ロンドンブリッジは、札幌でデビュー。新馬戦から単勝1.2倍と圧倒的な支持を集め、5馬身差で圧勝した。2戦目の500万下(現1勝クラス)では単勝1.1倍とさらに人気を集め、今度は6馬身差の圧勝でそれに応えてみせた。そして3戦目に選んだのが、重賞初挑戦となるファンタジーステークスであった。
ロンドンブリッジはデビューからの2戦ともに1200mだったため、初の1400m戦であった。さらに2戦ともにスピードの違いで前に行っての圧勝だったため、揉まれる競馬も経験していなかった。しかしここまで見せてきた圧倒的なパフォーマンスへの期待は高く、ここでも単勝1.4倍という断然の人気に推されて発走を迎えた。
レースは、ロンドンブリッジがスタートで出遅れる波乱の幕開け。レディステラがハナを切り、ロンドンブリッジは巻き返して3番手辺りを確保するも、デビュー以来初めて前に馬を置く形で競馬を進める。そして、その隊列のまま4角を回って直線へと向かう。

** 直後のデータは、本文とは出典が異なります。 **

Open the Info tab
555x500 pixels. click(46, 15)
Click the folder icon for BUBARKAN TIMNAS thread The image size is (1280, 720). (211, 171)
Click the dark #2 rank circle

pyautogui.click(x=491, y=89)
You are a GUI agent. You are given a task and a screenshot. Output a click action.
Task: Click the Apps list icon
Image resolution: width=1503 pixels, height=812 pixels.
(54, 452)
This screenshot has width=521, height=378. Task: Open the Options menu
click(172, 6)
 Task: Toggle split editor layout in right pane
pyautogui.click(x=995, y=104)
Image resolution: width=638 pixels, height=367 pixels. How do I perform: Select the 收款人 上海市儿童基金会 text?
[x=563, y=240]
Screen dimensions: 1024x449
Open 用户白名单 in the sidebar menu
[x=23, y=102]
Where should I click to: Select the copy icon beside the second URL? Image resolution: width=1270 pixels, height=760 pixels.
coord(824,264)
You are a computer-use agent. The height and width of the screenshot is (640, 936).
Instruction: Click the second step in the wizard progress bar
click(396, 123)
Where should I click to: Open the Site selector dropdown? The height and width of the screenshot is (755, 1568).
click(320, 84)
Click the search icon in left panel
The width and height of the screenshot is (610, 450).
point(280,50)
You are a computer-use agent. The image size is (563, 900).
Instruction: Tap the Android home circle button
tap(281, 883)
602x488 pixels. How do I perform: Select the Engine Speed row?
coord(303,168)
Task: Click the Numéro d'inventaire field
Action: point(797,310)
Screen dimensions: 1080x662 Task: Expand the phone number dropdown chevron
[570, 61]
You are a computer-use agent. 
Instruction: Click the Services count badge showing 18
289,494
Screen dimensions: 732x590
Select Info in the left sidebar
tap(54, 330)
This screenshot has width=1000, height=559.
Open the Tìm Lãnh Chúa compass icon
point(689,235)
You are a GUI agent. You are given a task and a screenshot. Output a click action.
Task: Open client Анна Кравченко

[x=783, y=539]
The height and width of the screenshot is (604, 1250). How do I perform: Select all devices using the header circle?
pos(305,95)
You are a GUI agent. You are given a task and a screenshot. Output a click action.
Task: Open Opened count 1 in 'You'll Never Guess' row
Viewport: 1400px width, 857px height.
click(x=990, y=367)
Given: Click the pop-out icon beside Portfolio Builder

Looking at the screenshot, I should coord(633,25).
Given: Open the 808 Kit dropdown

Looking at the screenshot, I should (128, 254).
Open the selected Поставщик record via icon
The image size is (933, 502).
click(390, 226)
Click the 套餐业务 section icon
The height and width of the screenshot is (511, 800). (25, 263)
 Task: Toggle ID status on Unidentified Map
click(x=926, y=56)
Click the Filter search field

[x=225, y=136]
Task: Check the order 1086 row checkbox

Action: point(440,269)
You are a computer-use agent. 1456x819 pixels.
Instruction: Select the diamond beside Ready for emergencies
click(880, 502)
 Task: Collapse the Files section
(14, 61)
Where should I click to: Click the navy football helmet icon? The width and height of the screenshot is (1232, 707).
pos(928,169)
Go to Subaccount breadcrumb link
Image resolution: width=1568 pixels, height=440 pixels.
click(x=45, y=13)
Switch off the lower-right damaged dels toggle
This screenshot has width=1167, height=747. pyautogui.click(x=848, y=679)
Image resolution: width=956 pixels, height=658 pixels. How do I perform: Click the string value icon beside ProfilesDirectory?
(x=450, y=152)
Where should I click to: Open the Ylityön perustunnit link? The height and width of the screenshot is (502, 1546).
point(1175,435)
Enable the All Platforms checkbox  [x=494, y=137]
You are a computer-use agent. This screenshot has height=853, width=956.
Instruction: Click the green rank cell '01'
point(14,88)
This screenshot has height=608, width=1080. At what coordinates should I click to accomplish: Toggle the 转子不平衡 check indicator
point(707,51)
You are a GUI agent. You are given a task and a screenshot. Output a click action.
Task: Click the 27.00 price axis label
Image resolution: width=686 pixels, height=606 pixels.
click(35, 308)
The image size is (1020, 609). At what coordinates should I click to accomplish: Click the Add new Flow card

これまでの2戦とは違う苦しい展開かとも思われたが、3番手からアッサリ抜け出し1馬身半差の快勝。デビューから無傷の3連勝で、重賞初制覇を果たした。
ロンドンブリッジはその後、主役と目されていた阪神3歳牝馬S(現阪神JF)を回避。その阪神3歳牝馬Sは1番人気がファンタジーステークス2着のシンコウノビーで、勝ったのはファンタジーステークスで7着のアインブライドであった。
競馬に絶対はないが、もしロンドンブリッジが万全な態勢で出走できていれば、勝ち負けになっていた可能性は高いだろう。
4歳(現3歳)になってからの3戦では、桜花賞2着があったものの未勝利。オークス後に屈腱炎を発症して、現役引退となった。
引退後は繁殖牝馬となり、初仔のダイワエルシエーロがオークスを制覇。クラシックに縁のなかった自身の無念を晴らすと、そのほかにも重賞馬を2頭輩出した。その類まれなスピードは、産駒にしっかりと受け継がれている。